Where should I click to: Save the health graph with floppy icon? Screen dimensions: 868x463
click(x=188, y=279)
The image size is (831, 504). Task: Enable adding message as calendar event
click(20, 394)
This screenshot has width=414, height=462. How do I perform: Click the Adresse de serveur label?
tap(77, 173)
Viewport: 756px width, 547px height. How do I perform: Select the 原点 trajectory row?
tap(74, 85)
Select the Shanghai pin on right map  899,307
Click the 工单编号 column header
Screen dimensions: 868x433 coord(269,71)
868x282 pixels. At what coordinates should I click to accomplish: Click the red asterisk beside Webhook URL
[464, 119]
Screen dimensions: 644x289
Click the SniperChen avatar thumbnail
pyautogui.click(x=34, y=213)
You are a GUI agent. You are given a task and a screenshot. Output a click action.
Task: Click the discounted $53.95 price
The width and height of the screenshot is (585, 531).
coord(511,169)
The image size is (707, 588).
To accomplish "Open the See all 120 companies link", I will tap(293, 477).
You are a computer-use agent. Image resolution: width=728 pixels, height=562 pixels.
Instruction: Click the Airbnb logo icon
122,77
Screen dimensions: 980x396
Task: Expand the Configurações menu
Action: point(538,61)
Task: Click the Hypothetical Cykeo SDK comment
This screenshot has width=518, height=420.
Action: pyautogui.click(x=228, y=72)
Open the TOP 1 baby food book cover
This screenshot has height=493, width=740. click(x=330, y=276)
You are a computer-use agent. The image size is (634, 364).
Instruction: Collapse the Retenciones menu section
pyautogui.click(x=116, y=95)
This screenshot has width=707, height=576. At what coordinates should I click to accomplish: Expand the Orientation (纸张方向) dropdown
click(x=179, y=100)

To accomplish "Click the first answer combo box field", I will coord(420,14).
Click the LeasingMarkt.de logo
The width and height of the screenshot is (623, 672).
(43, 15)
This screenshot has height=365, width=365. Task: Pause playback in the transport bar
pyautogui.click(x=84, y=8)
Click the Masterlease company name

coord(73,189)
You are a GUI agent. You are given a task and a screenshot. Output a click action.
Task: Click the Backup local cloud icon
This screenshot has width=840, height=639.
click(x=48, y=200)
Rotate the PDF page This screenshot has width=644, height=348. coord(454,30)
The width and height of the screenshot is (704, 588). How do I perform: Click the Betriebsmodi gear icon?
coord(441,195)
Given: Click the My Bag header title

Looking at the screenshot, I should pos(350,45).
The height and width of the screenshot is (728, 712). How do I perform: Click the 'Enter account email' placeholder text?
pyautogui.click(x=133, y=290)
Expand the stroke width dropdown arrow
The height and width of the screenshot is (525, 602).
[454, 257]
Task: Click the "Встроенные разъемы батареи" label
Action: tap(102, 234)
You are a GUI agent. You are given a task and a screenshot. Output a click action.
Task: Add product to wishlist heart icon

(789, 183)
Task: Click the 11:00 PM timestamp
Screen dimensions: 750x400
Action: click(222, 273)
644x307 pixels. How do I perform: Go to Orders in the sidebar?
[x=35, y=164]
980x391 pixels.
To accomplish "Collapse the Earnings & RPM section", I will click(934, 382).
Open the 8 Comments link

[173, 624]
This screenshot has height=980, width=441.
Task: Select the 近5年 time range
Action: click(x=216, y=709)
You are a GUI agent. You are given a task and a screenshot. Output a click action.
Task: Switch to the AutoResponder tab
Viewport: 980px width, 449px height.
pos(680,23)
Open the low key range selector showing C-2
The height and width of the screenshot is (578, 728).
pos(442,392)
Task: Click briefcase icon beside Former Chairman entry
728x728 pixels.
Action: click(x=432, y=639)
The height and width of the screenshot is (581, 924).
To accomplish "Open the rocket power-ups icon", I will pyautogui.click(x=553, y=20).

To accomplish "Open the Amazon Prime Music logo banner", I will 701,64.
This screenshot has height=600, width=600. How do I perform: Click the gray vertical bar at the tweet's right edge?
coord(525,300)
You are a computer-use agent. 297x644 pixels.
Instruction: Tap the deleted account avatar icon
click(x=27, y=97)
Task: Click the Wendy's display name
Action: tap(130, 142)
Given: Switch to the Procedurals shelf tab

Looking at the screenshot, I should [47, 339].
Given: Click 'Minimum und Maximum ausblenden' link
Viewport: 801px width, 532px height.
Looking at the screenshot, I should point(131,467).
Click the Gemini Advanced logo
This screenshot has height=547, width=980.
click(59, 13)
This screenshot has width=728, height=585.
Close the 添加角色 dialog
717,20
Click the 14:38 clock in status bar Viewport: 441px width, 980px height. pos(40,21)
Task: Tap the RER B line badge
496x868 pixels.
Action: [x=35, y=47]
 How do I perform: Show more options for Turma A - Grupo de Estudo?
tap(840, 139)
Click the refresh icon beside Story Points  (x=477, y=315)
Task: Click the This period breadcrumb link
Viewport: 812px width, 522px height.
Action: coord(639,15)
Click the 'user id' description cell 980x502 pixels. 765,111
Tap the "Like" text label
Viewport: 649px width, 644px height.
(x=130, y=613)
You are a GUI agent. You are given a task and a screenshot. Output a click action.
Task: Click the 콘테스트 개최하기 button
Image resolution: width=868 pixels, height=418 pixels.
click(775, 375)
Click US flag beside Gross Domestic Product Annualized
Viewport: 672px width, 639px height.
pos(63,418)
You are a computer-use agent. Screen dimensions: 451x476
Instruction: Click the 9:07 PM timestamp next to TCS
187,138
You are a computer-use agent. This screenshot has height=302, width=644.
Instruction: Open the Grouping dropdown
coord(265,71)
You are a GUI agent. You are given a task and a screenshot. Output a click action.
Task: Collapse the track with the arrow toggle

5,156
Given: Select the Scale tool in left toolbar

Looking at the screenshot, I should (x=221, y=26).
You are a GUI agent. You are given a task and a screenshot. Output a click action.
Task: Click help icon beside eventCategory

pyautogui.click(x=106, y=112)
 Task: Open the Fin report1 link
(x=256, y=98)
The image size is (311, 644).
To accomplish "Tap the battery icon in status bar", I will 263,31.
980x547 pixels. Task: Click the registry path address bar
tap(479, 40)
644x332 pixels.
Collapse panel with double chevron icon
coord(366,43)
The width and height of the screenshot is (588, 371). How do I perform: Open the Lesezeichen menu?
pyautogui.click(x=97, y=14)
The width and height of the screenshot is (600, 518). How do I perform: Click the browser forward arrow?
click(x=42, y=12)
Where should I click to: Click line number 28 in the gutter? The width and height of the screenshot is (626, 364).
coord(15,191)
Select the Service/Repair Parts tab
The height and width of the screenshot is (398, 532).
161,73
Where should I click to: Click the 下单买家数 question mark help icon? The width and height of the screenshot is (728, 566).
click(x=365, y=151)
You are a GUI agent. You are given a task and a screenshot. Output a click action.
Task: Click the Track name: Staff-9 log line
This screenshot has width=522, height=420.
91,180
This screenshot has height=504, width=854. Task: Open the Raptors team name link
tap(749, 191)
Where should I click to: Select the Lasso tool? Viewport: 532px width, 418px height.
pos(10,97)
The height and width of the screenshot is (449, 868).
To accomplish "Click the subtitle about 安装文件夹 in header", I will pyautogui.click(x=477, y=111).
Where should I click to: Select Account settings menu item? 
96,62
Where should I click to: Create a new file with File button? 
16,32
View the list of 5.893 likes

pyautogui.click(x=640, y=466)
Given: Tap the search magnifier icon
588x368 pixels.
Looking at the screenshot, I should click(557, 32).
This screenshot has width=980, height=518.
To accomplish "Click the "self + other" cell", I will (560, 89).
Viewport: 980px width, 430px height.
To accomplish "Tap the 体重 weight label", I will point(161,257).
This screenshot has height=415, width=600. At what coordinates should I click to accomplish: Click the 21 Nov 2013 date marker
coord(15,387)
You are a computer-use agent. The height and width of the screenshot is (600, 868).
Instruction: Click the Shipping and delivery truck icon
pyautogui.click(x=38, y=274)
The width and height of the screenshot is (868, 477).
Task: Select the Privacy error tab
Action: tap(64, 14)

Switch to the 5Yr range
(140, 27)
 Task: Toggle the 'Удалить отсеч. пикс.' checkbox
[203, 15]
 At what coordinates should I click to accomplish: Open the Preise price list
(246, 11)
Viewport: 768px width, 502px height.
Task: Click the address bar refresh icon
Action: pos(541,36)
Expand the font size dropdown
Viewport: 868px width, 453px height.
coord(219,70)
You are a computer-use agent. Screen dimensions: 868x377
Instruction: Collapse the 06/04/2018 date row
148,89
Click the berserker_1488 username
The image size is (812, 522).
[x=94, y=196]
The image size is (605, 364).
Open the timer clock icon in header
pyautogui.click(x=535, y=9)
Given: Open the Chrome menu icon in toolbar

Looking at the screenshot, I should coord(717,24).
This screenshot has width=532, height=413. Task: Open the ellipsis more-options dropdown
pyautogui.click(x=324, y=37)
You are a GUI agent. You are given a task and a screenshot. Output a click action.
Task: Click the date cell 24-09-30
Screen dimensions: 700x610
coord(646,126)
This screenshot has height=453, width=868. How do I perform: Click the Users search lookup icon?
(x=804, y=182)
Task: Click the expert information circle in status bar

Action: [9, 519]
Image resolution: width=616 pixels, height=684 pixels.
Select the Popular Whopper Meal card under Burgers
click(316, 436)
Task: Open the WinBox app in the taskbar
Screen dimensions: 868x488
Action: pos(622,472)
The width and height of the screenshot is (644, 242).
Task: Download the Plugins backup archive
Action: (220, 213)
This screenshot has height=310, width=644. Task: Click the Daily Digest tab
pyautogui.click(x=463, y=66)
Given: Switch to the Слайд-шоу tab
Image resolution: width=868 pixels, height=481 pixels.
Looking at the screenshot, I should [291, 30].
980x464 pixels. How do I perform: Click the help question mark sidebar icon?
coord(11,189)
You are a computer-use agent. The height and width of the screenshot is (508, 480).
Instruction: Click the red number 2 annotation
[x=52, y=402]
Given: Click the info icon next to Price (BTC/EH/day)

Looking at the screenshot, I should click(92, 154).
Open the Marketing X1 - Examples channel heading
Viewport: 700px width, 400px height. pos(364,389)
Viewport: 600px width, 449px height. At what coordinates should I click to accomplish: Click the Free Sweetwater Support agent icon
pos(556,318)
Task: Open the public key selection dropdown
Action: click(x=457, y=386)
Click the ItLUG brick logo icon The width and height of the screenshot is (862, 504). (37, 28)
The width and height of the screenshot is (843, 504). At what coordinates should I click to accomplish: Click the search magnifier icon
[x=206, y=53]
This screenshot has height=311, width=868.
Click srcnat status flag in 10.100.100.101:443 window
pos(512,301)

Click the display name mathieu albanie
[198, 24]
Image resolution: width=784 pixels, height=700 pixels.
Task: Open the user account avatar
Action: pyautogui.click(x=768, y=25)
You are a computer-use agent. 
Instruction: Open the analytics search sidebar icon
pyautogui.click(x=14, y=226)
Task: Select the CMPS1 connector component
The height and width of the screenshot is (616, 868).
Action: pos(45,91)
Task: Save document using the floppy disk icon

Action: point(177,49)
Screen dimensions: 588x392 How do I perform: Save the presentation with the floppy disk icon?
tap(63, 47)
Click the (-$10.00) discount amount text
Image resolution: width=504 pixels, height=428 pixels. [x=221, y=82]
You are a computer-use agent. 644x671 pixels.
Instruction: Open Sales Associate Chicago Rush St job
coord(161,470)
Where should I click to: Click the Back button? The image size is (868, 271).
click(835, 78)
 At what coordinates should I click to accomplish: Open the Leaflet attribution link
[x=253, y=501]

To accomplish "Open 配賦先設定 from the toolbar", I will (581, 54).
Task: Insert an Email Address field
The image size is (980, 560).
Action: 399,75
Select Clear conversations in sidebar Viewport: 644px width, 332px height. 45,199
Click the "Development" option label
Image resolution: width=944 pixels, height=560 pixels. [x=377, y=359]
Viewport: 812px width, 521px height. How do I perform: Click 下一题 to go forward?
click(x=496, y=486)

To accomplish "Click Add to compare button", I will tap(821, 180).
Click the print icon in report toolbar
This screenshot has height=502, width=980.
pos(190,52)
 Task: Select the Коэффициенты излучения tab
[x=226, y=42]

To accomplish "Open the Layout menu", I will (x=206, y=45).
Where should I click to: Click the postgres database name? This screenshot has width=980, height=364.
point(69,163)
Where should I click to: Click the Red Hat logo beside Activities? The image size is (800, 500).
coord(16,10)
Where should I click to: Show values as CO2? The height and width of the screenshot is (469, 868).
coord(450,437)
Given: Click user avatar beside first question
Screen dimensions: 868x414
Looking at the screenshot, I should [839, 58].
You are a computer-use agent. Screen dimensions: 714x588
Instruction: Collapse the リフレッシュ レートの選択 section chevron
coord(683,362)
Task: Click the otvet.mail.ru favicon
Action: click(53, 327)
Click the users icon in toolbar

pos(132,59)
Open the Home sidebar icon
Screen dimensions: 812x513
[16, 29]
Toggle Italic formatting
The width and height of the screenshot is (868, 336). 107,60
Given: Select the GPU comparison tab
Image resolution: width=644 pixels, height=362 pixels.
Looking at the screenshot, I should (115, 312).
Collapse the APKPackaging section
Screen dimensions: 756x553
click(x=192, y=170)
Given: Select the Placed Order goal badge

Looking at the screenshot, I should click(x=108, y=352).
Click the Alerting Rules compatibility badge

◆ ◆ ◆ ◆ ◆

[YOUR TASK]
If a line of the listing above holds the string "computer", copy it.

[YOUR SOLUTION]
You are a computer-use agent. Image resolution: width=728 pixels, height=562 pixels.
You are a computer-use agent. The image size is (634, 364).
You are a computer-use agent. 297x644 pixels.
You are a computer-use agent. Screen dimensions: 451x476
You are a computer-use agent. This screenshot has height=302, width=644.
You are a computer-use agent. The height and width of the screenshot is (600, 868).
You are a computer-use agent. Screen dimensions: 868x377
You are a computer-use agent. The height and width of the screenshot is (508, 480).
You are a computer-use agent. 
You are a computer-use agent. 644x671 pixels.
You are a computer-use agent. Screen dimensions: 714x588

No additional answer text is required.